La situation est simple. Le capital de la compagnie réunionnaise Air Austral est détenu à 87% par une société d’économie mixte, la Sematra, créée en 1990. Dont la Région Réunion est propriétaire à 74%, et le Département à 11%. La Sematra contrôle aussi la compagnie Ewa, basée à Mayotte. Air Austral détient également des participations au capital de la compagnie Air Madagascar à hauteur de 49 % à travers une filiale dénommée Air Austral Invest.
Une nouvelle fois, la Chambre Régionale des Comptes de La Réunion publie un rapport critique sur la gestion de la SEMATRA pour les exercices 2014 et suivants. La Région Réunion en dépassant plus de 33% du capital d’une société commerciale déroge au code général des collectivités territoriales, et le Département, aux règles d’actionnariats érigées par la loi NOTRe (Nouvelle Organisation de la République). Ce dernier n’a en effet plus de compétence économique depyis le 1er janvier 2017.
Une situation connue du président du conseil départemental de La Réunion qui avait annoncé en avril dernier vouloir vendre ses parts, évaluées entre 7 et 8 millions d’euros. Le site Tourmag avait même évoqué comme potentiel repreneur le conseil départemental de Mayotte… Mais celui-ci, s’il possède la compétence économique au titre de celle de Région, par sa collectivité unique, avait démenti. Surtout tant que le toilettage institutionnel n’a pas abouti à scinder les deux entités, Département et Région.
« L’intervention des acteurs publics dans le secteur du transport aérien comporte des risques économiques et financiers », alerte la CRC, qui évoque la variation du cours du dollar, et la volatilité des prix du carburant comme « susceptibles d’affecter les résultats d’exploitation et d’accentuer le poids de la dette. »

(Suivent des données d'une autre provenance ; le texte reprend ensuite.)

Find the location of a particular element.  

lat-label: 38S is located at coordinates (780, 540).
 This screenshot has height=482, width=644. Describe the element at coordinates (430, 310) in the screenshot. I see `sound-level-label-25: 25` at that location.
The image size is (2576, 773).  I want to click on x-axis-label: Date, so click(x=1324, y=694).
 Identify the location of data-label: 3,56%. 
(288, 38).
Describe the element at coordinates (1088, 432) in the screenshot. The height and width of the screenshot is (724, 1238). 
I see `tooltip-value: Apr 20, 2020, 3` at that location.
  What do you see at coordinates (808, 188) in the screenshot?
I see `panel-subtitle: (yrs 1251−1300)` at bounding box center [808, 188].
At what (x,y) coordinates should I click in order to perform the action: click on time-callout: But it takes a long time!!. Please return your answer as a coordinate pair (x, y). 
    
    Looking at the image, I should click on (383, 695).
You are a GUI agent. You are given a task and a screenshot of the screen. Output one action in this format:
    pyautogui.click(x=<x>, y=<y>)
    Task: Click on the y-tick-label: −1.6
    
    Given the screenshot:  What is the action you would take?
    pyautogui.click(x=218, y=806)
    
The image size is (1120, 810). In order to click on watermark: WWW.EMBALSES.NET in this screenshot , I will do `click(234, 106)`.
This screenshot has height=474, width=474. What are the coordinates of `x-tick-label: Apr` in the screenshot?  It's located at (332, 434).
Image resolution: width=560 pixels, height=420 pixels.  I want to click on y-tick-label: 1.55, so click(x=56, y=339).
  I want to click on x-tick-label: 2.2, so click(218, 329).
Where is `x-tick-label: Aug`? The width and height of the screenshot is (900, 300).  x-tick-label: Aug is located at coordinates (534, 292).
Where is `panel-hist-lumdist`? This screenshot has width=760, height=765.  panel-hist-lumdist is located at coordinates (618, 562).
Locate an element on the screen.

Recherche de partenaires privés biocompatibles
Sans compter que, comme nous l’avait confirmé le PDG d’Air Austral, Marie-Joseph Malé, l’arrivée de French Bee, fragilise la compagnie. Mais il s’était voulu rassurant quant au retour à l’équilibre, même avec le poids des difficultés financières de son nouveau partenaire Air Madagascar. « Dans ce contexte, la valorisation d’Air Austral est un enjeu pour la Sematra et ses actionnaires, notamment au regard de l’augmentation de capital de 48 M€ sollicitée par la compagnie en 2016 pour financer son développement », concluent les magistrats.
La situation, le président de la Région Réunion la connaît par cœur, et c’est quasiment un courrier type qu’il envoie en réponse. Il rappelle que l’arrivée de la Région, du Département et de la Caisse des Dépôts et consignation en 2012 était destinée à renflouer Air Austral « et assurer la pérennité de son exploitation », et la deuxième augmentation de capital en 2016, à « accompagner son développement. »
La Sematra n’envisage pas d’augmenter son niveau de participation, et donc, n’achètera pas les parts du Département. Pour diversifier le capital il faut donc chercher des partenaires privés, qui soient « en accord sur la gouvernance et la vision stratégique ». Pour l’instant, personne pour racheter les parts du Département.
Didier Robert défend l’opportunité de l’alliance avec Air Madagascar, « avec des relais de croissance de l’activité pour Air Austral ». On le croit sur parole au regard de la position quasi-monopolistique sur certaines dessertes dont Mayotte.
On a donc le sentiment que ce méli-mélo de public-privé n’est pas prêt de cesser.